Segment Start: Material provided

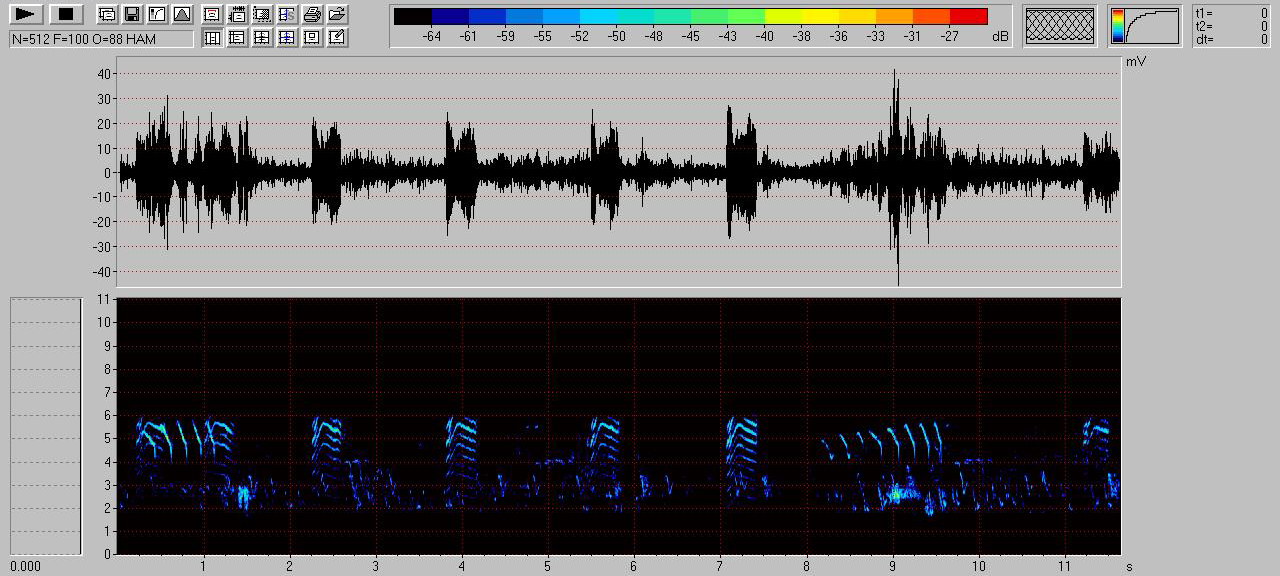
Task: Toggle the vertical lines cursor icon
Action: pyautogui.click(x=212, y=38)
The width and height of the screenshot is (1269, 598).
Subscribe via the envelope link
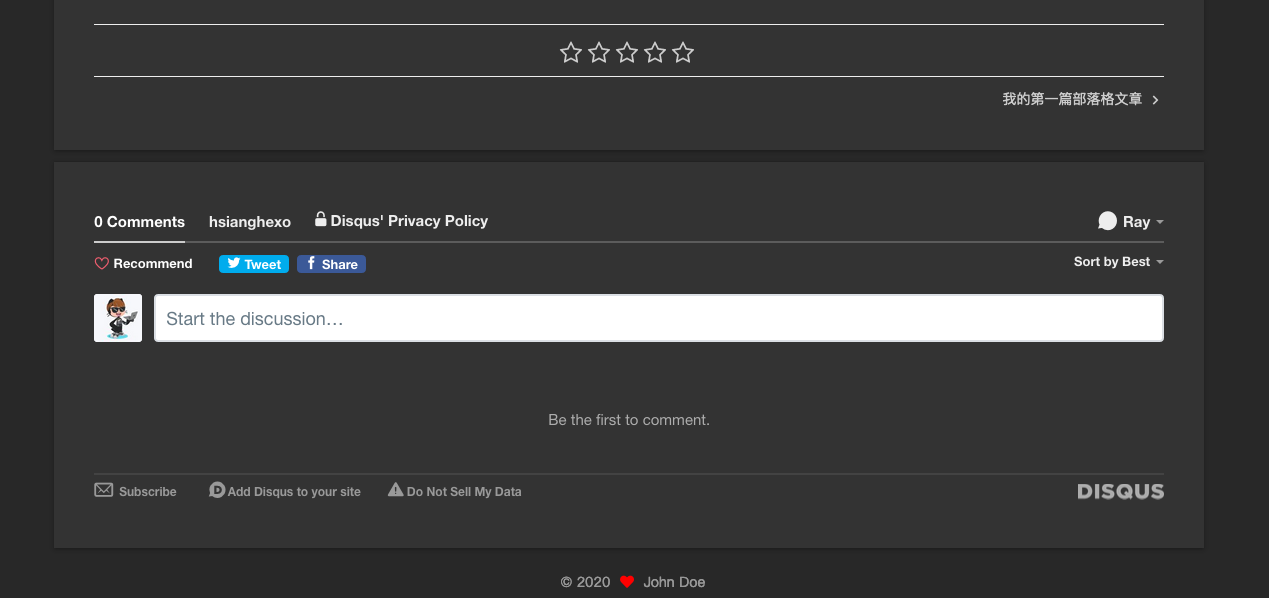click(136, 491)
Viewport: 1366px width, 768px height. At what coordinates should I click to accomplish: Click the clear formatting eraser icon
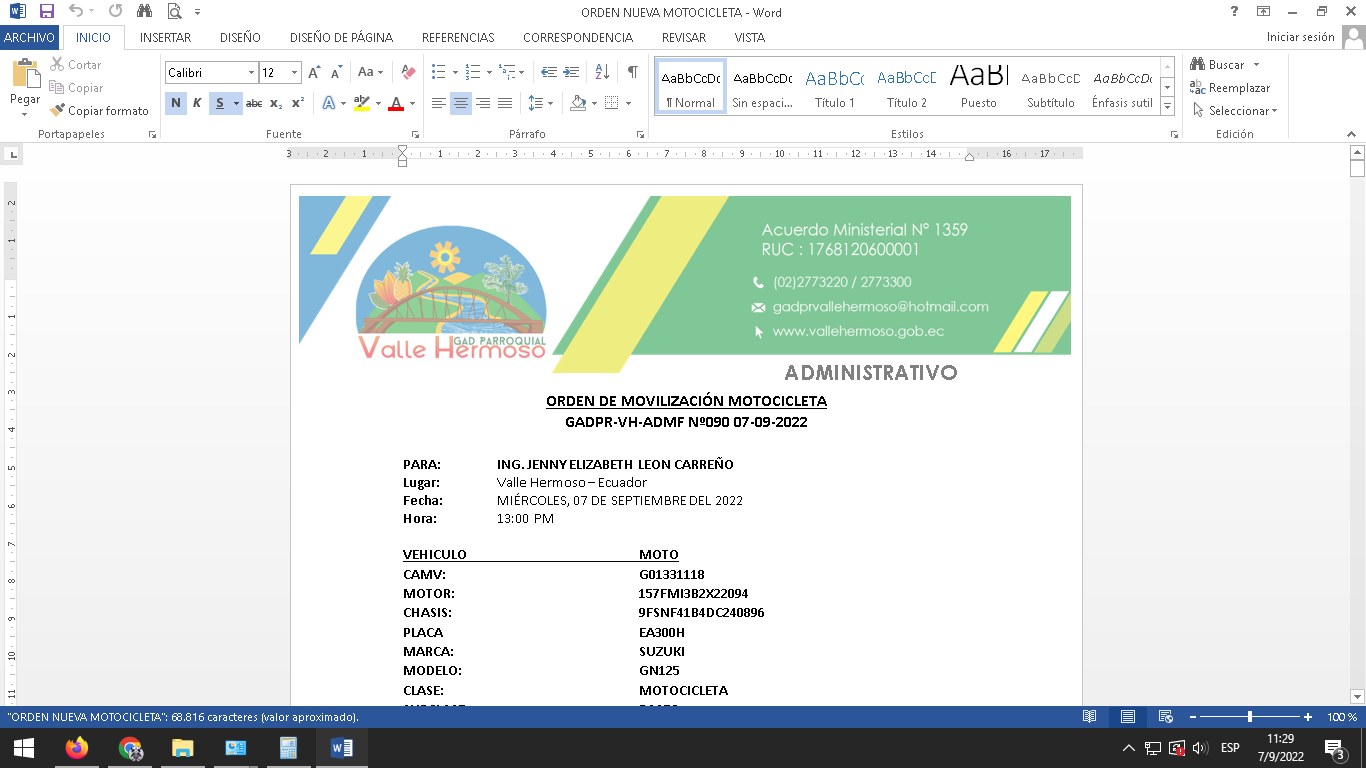pos(408,72)
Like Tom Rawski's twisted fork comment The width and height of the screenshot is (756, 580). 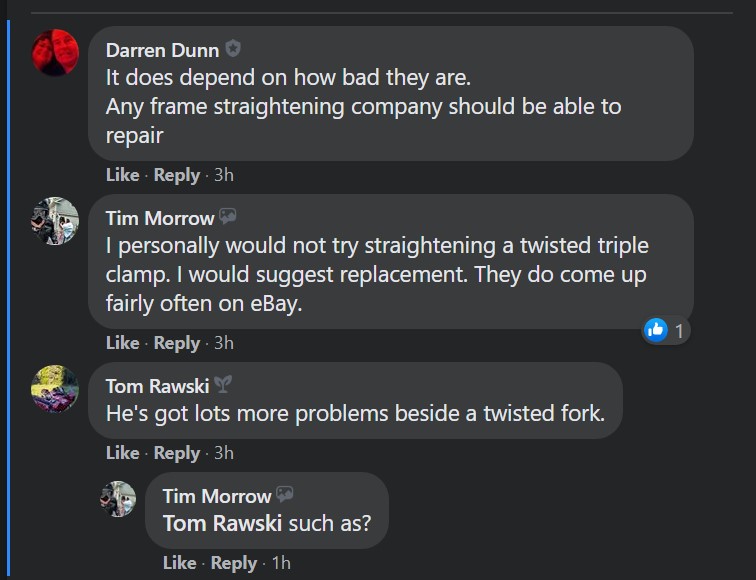[x=122, y=453]
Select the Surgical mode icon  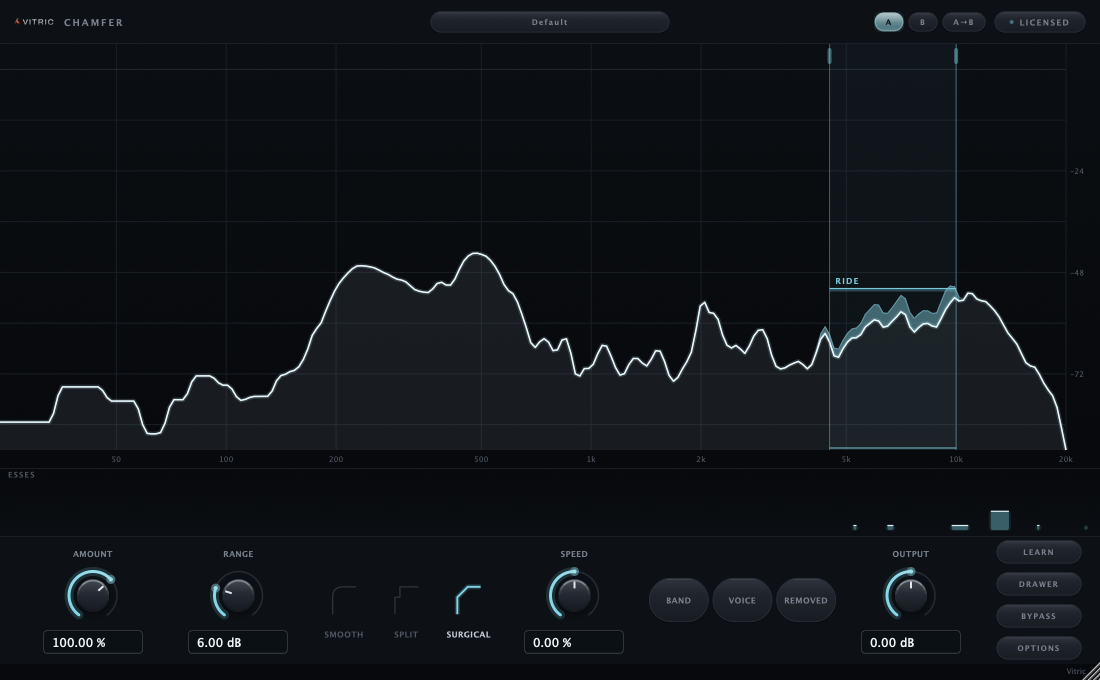point(468,600)
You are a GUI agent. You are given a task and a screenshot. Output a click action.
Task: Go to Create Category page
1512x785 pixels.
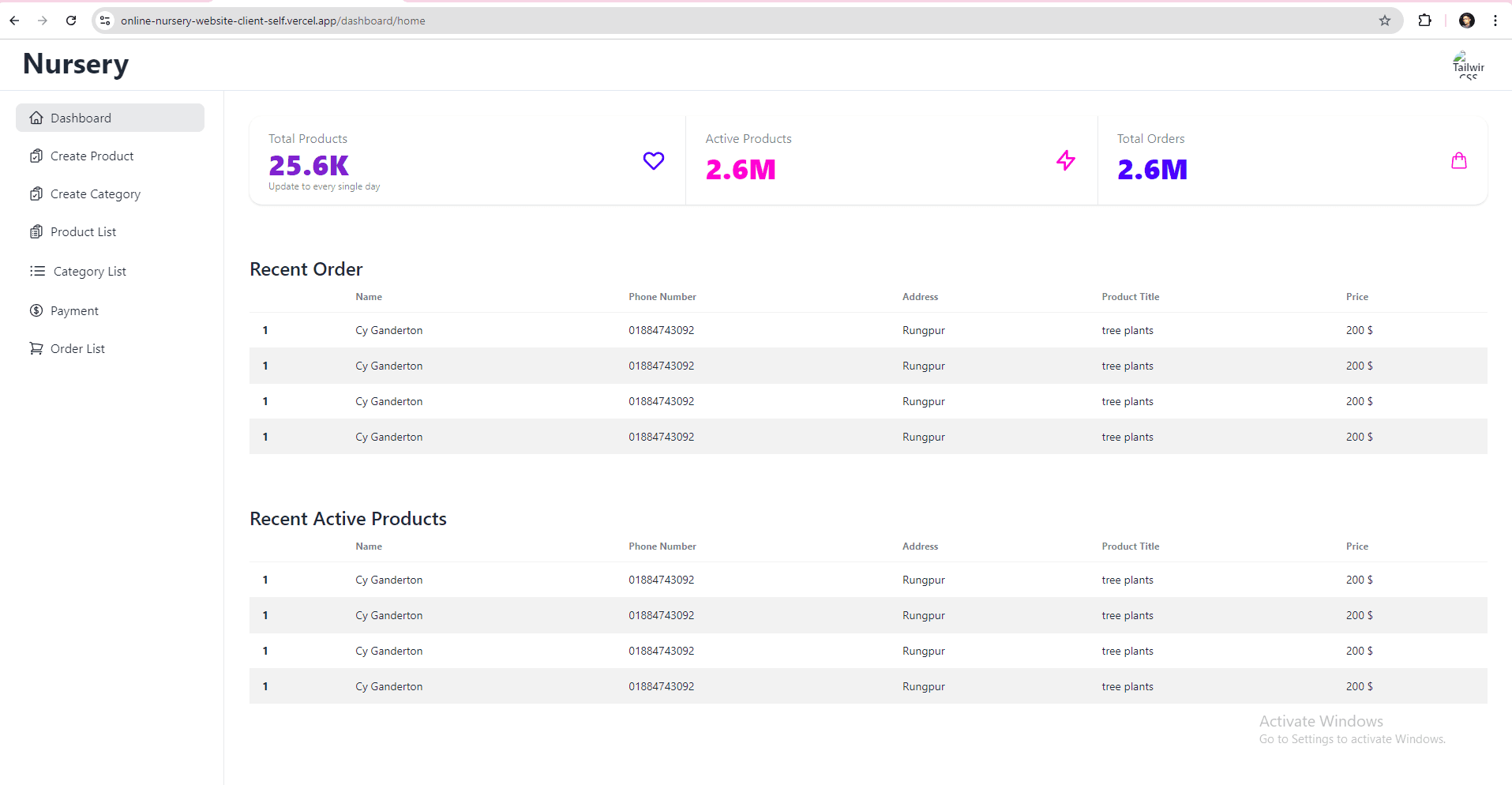coord(95,194)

Segment End: Material provided

**What is being asked:**
Reproduce, word for word, every line from the one that contains "You are a GUI" to the end of the data, including both ends; omit all pictures.

**Answer for the task:**
You are a GUI agent. You are given a task and a screenshot. Output a click action.
Task: Go to Create Category page
1512x785 pixels.
coord(95,194)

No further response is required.